The final third of the game is dedicated to ripping down whatever Snake has left. That starts with Madnar’s betrayal. When Snake finds Madnar and Doctor Marv, the latter has already been killed. Holly contacts Snake and reveals Madnar was responsible for Marv’s kidnapping and death. After a boss fight, Madnar tells Snake how to destroy Metal Gear: attack the legs. Soon, Snake finds himself face to face with Grey Fox and Metal Gear. Destroying the mech leads to a hand-to-hand encounter with Fox (another set piece that will repeat in a future game: Metal Gear Solid’s fight against Liquid Snake). It is not enough for Snake to destroy Metal Gear, he must kill his friend. Even after that, Metal Gear 2 has a greater reveal: Zanzibar Land’s leader is Big Boss, who survived the first game.

In my analysis of Metal Gear, I explicitly correlated Big Boss with series creator Hideo Kojima.

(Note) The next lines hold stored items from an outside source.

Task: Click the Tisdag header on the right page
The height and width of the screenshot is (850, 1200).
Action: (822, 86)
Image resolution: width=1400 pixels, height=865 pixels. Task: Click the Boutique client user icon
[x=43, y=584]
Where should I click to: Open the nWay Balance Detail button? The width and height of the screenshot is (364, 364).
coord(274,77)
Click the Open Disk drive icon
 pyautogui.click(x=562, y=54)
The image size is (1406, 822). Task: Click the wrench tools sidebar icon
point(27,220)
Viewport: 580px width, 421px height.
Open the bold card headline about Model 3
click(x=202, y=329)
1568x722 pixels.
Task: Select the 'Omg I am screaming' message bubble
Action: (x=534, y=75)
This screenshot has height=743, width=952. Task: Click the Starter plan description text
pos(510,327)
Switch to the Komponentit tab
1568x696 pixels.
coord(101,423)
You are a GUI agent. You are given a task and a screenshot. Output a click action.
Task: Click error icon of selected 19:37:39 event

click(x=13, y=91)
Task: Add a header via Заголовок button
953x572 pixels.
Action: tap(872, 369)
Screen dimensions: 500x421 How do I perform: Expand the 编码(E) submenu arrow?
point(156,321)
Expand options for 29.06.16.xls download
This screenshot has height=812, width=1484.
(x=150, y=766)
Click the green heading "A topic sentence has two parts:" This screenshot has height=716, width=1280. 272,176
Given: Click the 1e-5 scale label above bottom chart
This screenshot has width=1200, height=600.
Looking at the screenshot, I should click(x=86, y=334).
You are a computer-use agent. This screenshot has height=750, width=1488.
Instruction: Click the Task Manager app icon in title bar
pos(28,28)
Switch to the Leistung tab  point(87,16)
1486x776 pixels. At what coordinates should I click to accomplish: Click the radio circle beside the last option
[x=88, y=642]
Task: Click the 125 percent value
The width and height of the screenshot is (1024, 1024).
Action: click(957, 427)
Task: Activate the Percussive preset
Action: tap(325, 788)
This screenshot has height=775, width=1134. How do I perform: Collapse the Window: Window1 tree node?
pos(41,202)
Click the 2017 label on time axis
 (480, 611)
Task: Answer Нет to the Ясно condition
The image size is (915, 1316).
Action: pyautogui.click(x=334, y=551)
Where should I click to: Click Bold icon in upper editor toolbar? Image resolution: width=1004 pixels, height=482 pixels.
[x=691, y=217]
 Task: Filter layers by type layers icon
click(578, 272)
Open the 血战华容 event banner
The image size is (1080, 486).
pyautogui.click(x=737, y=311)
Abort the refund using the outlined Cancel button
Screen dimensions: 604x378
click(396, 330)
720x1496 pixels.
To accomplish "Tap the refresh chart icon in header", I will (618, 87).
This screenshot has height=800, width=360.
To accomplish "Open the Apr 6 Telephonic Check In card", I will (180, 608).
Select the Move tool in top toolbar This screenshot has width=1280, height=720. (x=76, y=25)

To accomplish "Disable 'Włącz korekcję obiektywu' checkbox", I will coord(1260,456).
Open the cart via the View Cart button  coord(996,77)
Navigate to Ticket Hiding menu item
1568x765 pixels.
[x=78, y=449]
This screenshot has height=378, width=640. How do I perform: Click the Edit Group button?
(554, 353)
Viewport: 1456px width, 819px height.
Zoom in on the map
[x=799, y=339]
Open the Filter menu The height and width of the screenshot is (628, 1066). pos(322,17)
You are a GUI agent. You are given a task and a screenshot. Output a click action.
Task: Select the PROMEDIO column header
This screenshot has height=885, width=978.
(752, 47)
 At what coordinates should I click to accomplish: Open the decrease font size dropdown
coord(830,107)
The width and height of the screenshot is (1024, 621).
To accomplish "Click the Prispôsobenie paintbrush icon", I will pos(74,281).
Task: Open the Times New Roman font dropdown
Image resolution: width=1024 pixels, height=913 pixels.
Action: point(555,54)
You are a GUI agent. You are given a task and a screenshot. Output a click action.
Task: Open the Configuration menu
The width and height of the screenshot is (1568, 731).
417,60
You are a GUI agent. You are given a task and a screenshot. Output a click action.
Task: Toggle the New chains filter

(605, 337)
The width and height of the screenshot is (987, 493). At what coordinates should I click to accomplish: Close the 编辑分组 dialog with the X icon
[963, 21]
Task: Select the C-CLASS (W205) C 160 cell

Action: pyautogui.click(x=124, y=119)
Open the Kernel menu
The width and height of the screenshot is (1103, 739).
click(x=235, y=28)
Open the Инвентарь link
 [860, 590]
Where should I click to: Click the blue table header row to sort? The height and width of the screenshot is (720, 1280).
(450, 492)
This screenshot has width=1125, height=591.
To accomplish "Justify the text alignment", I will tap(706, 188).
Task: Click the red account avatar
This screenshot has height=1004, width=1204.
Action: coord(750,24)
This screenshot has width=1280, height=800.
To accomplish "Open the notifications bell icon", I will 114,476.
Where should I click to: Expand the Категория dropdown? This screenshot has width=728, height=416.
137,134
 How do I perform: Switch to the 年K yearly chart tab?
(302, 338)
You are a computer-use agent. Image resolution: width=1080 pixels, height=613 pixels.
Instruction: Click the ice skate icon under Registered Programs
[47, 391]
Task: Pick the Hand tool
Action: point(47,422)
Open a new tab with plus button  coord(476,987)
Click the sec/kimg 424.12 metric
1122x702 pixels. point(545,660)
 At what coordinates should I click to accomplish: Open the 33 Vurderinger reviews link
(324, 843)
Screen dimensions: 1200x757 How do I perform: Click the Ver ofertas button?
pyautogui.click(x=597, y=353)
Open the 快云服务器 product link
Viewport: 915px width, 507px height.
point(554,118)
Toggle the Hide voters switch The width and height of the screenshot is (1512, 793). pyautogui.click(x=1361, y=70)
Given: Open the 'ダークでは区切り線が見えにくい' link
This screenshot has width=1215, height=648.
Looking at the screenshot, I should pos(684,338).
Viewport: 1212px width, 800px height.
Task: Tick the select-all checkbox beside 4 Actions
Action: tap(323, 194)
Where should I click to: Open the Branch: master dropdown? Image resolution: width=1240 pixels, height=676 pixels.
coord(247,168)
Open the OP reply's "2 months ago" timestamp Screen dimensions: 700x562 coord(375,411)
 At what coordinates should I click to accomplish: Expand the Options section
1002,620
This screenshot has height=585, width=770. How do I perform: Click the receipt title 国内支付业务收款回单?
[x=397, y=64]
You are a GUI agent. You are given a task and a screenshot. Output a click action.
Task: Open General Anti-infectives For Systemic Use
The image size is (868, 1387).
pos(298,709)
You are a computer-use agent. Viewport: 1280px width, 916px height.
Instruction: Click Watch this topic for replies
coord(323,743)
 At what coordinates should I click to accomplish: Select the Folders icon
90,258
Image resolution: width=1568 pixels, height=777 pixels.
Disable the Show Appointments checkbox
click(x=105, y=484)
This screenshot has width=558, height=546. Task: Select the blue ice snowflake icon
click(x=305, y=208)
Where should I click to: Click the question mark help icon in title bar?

Just as Big Boss imagines a world of soldiers and builds his fortress nations, Kojima builds his games and attempts to stymie the player’s incursions with traps and hazards. Metal Gear 2’s final boss fight between Snake and Big Boss—during which an unarmed Snake must assemble a weapon to defeat Big Boss—embodies the continued struggle between Kojima and the player. Big Boss is Snake’s genetic father and commander. Snake has grown under his watch and forged himself through trials of Big Boss’ creation. Although Kojima is not literally the player’s father (which would be an incredible twist), he nonetheless serves as the creator behind the trials the player has undergone. In the stripping on Snake’s allies, the removal of his gear, and invalidation of his victory in Metal Gear, this game illustrates another violent confrontation between creator and player. Metal Gear 2 has extra texture and context, but it all boils down to a similar conclusion: the success of the player continues to run counter to the creator’s desire for an authored and resistant space.

The tragedy of Metal Gear 2 rests in the apparent inability for creator and player to coexist without a power struggle. For all of the gameplay innovation, broader story contexts, and the creation of a richer and more tangible space, the series is in stasis. The true Snake experience, the alternative to Snake’s triumphant Revenge, is to be stripped of everything, brought face to face with your father, and be forced to kill him. It is an experience that will play out over and over again throughout the franchise. Raiden will kill Solidus in Metal Gear Solid 2: Sons of Liberty, Big Boss will kill the Boss in Metal Gear Solid 3: Snake Eater.

Metal Gear 2 is a remarkable step forward in the series’ design and tone, both it is genuine innovation and its missteps. But its lasting effect will be the shadowy echos players will replay throughout the series. Metal Gear 2 is the Metal Gear game that fans would replay in one form or another for the next 18 years. Its repetitions will reverberate outward and set the stage for both Metal Gear Solid’s remarkable reconstruction and Sons of Liberty’s gleeful eviscerations.